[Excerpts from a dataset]
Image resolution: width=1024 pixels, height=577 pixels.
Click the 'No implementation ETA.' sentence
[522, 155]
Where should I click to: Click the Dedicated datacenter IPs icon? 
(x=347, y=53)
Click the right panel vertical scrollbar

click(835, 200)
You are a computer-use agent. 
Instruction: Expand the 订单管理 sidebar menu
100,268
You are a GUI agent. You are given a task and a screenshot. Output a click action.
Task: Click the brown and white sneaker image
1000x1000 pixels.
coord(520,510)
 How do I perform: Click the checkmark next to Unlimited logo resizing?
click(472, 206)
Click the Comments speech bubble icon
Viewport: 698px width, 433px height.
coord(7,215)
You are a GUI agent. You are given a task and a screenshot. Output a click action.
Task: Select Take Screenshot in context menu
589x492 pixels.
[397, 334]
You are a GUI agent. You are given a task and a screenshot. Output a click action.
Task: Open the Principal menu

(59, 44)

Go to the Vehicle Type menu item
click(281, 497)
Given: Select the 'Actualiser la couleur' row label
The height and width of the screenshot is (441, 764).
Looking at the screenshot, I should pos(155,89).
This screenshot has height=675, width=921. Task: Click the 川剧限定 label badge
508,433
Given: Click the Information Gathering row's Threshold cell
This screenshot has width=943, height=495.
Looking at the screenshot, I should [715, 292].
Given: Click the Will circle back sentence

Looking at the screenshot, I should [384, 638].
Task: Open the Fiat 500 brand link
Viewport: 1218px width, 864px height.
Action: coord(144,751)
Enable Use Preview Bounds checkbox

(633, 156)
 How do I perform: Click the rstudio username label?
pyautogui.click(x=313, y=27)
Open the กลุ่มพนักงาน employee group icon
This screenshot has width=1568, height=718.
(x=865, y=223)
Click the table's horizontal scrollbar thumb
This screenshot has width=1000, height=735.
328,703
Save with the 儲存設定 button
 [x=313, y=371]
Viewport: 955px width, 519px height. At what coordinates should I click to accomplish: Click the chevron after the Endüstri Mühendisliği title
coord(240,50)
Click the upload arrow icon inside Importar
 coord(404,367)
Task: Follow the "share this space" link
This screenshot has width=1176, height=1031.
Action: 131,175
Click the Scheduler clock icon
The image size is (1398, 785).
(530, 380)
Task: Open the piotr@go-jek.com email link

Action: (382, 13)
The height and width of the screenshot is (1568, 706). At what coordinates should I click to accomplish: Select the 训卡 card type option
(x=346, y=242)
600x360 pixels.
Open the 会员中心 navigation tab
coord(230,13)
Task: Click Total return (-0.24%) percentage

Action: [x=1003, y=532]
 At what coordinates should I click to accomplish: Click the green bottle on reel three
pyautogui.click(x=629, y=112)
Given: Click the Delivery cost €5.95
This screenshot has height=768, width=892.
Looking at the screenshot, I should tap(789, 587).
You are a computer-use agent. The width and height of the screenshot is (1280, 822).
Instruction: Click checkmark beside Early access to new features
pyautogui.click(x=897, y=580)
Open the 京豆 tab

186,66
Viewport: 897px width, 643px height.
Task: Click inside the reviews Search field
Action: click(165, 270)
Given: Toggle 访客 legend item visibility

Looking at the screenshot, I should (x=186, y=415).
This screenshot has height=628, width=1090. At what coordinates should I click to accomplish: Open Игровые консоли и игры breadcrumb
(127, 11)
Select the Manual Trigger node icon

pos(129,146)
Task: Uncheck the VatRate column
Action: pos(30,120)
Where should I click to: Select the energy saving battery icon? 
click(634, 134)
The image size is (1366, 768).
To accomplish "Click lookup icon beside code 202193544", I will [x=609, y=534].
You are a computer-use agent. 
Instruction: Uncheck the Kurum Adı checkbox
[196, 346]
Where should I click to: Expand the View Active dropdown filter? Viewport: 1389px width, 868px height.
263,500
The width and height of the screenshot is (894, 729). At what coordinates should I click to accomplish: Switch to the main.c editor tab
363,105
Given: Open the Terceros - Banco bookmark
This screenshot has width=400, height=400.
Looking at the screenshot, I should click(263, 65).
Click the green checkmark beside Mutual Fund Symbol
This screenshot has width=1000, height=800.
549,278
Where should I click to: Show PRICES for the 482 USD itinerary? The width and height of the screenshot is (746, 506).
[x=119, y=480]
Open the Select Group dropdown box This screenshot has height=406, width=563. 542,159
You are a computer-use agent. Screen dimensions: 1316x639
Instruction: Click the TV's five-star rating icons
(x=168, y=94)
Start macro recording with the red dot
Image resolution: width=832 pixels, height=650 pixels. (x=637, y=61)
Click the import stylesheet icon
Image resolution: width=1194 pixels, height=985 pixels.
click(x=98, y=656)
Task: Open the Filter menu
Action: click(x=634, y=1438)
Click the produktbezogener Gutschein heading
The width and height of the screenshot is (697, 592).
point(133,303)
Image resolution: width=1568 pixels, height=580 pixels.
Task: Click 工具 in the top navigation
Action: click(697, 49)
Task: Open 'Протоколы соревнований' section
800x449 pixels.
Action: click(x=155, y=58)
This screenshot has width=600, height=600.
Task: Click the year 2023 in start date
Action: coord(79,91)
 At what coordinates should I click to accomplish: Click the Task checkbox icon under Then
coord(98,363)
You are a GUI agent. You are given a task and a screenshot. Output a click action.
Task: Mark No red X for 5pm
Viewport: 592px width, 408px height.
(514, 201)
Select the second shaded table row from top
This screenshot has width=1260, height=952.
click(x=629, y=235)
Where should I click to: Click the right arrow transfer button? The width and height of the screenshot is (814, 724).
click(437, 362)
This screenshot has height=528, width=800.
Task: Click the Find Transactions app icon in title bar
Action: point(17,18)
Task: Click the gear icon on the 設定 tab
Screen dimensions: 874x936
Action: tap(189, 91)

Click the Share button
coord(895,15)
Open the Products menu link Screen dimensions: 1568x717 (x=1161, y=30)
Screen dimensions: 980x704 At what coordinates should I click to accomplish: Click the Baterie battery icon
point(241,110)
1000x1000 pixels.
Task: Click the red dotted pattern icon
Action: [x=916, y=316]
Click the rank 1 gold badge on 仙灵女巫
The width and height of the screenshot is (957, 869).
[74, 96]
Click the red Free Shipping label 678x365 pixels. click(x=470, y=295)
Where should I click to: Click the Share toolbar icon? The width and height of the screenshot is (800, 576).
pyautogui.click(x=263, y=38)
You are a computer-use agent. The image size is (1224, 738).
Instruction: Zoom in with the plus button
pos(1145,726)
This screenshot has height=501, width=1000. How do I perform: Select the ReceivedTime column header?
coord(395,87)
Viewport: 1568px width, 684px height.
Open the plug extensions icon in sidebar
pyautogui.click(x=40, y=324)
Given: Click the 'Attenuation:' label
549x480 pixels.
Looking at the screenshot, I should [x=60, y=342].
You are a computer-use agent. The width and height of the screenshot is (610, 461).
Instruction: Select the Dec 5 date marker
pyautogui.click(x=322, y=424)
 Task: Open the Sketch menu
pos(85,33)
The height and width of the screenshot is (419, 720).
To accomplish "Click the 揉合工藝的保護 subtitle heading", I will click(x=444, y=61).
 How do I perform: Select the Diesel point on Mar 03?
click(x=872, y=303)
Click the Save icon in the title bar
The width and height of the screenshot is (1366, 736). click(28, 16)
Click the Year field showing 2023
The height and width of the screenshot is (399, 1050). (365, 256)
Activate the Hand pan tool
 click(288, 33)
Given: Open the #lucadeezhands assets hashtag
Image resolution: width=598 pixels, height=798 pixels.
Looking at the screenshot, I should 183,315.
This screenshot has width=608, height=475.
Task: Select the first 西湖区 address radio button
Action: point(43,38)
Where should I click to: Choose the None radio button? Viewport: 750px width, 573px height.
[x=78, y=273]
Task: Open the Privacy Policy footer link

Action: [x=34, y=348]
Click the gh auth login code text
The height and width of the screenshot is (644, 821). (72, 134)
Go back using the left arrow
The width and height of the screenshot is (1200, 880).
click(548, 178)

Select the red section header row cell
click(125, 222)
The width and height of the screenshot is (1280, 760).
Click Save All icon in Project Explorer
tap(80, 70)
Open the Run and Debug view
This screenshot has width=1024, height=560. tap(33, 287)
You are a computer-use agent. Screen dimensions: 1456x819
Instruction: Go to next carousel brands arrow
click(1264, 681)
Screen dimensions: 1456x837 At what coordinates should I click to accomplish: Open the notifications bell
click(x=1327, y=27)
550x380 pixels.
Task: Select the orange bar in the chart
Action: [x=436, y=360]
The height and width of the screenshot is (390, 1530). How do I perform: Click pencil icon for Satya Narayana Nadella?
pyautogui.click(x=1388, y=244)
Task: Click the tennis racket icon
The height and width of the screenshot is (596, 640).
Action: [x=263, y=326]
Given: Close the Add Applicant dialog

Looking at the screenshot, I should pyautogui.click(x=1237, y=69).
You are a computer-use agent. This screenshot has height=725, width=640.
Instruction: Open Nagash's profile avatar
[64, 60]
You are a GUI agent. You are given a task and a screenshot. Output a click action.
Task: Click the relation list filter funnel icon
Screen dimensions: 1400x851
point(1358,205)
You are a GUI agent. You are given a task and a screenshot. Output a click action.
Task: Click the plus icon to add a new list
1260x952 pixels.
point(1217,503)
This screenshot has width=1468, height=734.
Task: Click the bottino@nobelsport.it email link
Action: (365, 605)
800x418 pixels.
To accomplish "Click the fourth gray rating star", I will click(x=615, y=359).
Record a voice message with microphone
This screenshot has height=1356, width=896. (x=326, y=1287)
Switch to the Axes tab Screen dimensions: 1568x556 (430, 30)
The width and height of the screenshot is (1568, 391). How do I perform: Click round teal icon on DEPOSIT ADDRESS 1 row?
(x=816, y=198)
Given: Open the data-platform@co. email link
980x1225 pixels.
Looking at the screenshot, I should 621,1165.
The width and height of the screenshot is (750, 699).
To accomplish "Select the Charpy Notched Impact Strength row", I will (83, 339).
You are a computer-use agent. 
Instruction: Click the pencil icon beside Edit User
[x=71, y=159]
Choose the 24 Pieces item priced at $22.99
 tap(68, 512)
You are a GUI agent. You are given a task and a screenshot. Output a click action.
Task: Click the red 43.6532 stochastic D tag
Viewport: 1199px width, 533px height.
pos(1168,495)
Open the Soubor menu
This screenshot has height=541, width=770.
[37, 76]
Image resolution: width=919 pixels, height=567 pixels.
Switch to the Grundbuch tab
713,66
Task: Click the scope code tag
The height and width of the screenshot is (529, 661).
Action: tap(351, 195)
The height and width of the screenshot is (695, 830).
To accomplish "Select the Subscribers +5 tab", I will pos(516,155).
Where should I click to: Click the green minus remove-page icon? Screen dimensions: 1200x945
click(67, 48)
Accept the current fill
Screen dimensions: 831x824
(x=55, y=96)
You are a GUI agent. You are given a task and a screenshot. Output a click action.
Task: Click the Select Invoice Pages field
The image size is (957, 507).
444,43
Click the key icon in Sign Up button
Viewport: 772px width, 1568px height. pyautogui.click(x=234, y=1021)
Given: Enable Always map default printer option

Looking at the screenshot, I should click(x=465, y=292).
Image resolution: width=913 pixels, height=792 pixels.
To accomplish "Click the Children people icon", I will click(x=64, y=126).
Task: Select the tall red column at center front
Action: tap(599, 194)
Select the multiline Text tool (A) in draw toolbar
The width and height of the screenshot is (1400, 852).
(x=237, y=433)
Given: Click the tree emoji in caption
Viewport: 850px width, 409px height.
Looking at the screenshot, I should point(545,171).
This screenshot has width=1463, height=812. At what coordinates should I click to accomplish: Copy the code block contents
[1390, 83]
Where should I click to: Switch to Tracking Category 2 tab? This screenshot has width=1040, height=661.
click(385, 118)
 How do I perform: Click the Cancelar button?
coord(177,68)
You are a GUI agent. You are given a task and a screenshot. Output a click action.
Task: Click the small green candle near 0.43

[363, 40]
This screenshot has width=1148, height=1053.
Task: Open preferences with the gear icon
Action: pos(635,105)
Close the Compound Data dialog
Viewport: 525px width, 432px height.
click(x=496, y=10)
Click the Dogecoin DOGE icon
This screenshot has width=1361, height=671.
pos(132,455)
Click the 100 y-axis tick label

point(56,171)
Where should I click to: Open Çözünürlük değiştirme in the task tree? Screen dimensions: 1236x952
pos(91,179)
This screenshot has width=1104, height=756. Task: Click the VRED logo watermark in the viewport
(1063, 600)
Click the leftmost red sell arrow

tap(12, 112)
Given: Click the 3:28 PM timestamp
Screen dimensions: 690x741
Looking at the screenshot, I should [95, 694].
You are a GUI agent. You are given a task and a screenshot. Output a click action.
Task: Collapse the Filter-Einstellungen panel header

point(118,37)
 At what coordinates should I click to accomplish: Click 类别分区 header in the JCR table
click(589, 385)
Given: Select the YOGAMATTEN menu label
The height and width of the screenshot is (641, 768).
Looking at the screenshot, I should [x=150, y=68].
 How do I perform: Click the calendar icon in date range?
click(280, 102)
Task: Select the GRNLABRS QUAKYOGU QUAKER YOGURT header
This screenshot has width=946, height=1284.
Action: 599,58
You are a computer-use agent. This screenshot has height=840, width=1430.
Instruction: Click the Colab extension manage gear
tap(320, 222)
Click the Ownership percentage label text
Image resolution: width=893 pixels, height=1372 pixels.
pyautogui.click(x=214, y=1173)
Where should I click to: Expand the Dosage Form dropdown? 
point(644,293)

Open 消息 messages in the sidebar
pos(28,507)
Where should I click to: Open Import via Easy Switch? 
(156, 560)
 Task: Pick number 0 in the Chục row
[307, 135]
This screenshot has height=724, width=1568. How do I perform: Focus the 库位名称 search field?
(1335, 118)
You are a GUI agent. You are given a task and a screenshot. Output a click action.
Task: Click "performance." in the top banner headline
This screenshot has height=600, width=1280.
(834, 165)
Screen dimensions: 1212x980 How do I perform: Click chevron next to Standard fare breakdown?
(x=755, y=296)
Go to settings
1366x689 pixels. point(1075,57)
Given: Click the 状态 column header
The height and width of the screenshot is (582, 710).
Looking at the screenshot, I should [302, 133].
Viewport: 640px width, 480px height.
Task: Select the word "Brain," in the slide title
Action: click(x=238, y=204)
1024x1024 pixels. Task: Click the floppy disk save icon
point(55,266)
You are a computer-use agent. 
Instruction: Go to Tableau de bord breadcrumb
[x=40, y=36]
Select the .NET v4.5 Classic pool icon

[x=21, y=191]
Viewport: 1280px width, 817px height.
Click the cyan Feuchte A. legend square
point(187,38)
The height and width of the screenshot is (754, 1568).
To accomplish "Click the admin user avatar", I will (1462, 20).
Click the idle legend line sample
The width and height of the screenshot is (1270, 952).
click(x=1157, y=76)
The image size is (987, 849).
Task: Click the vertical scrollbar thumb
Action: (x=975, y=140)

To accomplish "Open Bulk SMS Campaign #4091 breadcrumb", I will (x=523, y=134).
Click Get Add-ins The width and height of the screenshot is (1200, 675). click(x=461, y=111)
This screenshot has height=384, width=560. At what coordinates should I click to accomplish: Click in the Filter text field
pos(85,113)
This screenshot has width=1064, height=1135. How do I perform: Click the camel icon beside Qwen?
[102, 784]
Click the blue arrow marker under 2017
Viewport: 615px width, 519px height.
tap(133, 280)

#### [WORK TO COMPLETE]
Reproduce exactly the lines that run from the start of the records to the line with "Task: Click the brown and white sneaker image", both included.

#### [REPLY TO THE TASK]
Image resolution: width=1024 pixels, height=577 pixels.
Click the 'No implementation ETA.' sentence
[522, 155]
Where should I click to: Click the Dedicated datacenter IPs icon? 
(x=347, y=53)
Click the right panel vertical scrollbar

click(835, 200)
You are a computer-use agent. 
Instruction: Expand the 订单管理 sidebar menu
100,268
You are a GUI agent. You are given a task and a screenshot. Output a click action.
Task: Click the brown and white sneaker image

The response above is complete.